Tiger Style
The Essence Of Style
“There are three things extremely hard: steel, a diamond, and to know one’s self.” — Benjamin Franklin
TigerBeetle’s coding style is evolving. A collective give-and-take at the intersection of engineering and art. Numbers and human intuition. Reason and experience. First principles and knowledge. Precision and poetry. Just like music. A tight beat. A rare groove. Words that rhyme and rhymes that break. Biodigital jazz. This is what we’ve learned along the way. The best is yet to come.
Why Have Style?
Another word for style is design.
“The design is not just what it looks like and feels like. The design is how it works.” — Steve Jobs
Our design goals are safety, performance, and developer experience. In that order. All three are important. Good style advances these goals. Does the code make for more or less safety, performance or developer experience? That is why we need style.
Put this way, style is more than readability, and readability is table stakes, a means to an end rather than an end in itself.
“…in programming, style is not something to pursue directly. Style is necessary only where understanding is missing.” ─ Let Over Lambda
This document explores how we apply these design goals to coding style. First, a word on simplicity, elegance and technical debt.
On Simplicity And Elegance
Simplicity is not a free pass. It’s not in conflict with our design goals. It need not be a concession or a compromise.
Rather, simplicity is how we bring our design goals together, how we identify the “super idea” that solves the axes simultaneously, to achieve something elegant.
“Simplicity and elegance are unpopular because they require hard work and discipline to achieve” — Edsger Dijkstra
Contrary to popular belief, simplicity is also not the first attempt but the hardest revision. It’s easy to say “let’s do something simple”, but to do that in practice takes thought, multiple passes, many sketches, and still we may have to “throw one away”.
The hardest part, then, is how much thought goes into everything.
We spend this mental energy upfront, proactively rather than reactively, because we know that when the thinking is done, what is spent on the design will be dwarfed by the implementation and testing, and then again by the costs of operation and maintenance.
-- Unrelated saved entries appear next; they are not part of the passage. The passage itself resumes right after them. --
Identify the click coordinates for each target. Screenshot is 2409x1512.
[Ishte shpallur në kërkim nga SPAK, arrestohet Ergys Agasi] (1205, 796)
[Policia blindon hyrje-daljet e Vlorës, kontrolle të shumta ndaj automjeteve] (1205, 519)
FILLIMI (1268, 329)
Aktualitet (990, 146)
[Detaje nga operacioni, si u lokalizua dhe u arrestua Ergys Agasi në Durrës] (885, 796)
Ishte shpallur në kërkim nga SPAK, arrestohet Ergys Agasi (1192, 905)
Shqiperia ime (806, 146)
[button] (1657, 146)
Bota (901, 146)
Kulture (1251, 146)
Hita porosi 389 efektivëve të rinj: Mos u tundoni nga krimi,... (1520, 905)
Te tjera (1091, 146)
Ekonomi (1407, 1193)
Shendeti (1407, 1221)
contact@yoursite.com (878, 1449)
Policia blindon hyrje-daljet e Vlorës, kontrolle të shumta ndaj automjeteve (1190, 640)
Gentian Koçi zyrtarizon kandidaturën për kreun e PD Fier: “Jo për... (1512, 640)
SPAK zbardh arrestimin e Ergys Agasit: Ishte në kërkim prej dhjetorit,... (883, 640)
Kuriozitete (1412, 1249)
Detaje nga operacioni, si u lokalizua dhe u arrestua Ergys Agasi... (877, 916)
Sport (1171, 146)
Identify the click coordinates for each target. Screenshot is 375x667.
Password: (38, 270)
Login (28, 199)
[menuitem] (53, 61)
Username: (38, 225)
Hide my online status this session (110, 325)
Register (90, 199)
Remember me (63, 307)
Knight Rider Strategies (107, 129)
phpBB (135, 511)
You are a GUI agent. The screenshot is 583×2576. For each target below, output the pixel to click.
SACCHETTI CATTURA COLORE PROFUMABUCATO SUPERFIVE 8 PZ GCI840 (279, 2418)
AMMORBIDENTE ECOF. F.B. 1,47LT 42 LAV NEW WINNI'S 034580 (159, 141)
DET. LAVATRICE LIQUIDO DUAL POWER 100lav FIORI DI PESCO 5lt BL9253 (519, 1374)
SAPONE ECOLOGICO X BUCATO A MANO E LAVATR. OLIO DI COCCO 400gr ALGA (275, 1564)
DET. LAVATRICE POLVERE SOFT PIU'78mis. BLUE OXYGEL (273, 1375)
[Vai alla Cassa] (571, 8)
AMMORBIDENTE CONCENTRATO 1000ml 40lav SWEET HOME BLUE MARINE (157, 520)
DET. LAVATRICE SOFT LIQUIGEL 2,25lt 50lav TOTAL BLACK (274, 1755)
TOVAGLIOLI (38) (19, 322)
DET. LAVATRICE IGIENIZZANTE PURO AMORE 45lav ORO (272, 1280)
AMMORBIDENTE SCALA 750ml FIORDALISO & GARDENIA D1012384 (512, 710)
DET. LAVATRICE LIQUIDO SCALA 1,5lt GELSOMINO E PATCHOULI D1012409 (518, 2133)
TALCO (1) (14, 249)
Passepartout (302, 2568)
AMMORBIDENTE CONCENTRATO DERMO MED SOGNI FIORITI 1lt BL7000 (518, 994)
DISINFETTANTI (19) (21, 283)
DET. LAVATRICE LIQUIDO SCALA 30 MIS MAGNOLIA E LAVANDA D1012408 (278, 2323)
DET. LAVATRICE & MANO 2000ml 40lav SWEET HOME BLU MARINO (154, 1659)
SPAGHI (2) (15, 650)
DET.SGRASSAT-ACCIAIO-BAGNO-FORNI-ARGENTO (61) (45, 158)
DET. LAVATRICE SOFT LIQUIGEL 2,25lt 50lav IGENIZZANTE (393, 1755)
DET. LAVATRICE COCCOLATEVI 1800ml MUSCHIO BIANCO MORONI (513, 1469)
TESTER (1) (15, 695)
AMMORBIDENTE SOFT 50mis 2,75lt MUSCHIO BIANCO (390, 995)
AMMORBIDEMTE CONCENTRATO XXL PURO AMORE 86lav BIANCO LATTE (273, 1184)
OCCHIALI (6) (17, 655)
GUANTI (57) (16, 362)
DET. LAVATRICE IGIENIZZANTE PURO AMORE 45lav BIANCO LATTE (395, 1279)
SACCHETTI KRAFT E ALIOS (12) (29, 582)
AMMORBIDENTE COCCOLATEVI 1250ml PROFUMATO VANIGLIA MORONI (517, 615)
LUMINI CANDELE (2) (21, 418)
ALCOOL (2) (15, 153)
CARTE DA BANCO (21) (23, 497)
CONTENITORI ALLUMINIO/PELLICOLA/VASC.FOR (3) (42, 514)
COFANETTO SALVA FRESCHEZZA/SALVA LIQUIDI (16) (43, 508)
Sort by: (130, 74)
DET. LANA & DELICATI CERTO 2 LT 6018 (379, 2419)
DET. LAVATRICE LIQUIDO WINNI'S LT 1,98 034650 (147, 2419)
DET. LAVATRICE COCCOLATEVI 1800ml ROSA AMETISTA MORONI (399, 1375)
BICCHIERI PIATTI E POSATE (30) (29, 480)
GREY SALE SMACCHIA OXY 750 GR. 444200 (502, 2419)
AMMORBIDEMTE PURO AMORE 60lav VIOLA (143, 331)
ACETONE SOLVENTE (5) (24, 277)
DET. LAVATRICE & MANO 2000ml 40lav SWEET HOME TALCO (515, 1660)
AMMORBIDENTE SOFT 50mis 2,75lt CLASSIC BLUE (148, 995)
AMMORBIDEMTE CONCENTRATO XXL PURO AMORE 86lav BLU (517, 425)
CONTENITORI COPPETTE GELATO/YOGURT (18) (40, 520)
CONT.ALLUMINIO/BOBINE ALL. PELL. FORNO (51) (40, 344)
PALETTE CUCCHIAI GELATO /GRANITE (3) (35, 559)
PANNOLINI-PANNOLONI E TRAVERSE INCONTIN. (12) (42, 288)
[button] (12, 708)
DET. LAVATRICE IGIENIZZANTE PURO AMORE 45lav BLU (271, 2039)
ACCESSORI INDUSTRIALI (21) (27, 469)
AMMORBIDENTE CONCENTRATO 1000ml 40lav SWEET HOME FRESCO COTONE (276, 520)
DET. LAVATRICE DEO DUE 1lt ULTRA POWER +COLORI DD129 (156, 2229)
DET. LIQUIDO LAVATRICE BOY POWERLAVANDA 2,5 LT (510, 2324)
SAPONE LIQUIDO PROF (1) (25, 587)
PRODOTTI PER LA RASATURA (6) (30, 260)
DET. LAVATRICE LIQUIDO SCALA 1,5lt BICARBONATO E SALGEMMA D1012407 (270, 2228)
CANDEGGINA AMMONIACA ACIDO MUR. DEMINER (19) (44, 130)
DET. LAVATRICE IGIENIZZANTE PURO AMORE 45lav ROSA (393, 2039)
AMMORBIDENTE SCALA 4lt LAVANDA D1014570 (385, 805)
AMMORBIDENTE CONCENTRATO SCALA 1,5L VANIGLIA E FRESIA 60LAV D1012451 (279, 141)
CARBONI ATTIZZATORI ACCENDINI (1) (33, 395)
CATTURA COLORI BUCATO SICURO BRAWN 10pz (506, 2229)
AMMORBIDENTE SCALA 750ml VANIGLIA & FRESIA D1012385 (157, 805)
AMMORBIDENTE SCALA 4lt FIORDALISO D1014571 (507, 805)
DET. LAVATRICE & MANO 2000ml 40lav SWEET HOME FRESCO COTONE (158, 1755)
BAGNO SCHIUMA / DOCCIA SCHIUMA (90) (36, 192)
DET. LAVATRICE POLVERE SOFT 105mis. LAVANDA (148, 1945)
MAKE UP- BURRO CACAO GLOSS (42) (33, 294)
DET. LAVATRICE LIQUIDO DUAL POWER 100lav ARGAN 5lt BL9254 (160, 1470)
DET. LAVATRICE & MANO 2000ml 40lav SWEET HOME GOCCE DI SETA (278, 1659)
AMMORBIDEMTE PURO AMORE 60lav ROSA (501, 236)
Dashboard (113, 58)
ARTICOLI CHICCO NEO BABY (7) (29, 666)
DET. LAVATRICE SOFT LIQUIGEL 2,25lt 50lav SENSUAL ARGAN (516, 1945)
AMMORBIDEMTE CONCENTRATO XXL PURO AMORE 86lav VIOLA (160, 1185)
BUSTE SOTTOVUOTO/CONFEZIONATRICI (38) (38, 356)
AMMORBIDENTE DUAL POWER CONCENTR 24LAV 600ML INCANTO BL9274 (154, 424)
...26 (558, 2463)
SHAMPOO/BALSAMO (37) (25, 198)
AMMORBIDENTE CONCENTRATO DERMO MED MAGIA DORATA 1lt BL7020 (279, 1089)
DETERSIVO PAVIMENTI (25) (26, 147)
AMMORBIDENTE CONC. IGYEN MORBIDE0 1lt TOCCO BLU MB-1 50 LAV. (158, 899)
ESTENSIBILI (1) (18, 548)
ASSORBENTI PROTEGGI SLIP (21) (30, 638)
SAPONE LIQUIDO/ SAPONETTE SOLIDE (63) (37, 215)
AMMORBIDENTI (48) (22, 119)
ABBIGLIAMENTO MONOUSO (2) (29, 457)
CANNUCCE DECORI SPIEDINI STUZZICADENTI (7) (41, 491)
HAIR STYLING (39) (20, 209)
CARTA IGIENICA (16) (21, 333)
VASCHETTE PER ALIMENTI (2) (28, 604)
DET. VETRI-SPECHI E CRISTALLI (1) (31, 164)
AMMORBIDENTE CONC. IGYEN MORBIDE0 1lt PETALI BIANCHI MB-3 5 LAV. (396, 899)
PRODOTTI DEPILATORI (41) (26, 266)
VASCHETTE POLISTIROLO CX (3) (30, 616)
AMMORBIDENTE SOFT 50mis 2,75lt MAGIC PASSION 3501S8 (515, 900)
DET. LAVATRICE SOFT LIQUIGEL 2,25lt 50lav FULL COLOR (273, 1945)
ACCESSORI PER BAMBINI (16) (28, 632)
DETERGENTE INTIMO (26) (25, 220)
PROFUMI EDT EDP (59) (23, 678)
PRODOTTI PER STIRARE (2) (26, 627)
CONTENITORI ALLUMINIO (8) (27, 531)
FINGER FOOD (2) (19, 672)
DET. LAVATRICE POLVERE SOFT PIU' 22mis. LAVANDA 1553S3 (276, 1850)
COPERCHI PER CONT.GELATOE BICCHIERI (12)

An hour or day of design is worth weeks or months in production:
“the simple and elegant systems tend to be easier and faster to design and get right, more efficient in execution, and much more reliable” — Edsger Dijkstra
Technical Debt
What could go wrong? What’s wrong? Which question would we rather ask? The former, because code, like steel, is less expensive to change while it’s hot. A problem solved in production is many times more expensive than a problem solved in implementation, or a problem solved in design.
Since it’s hard enough to discover showstoppers, when we do find them, we solve them. We don’t allow potential memcpy latency spikes, or exponential complexity algorithms to slip through.
“You shall not pass!” — Gandalf
In other words, TigerBeetle has a “zero technical debt” policy. We do it right the first time. This is important because the second time may not transpire, and because doing good work, that we can be proud of, builds momentum.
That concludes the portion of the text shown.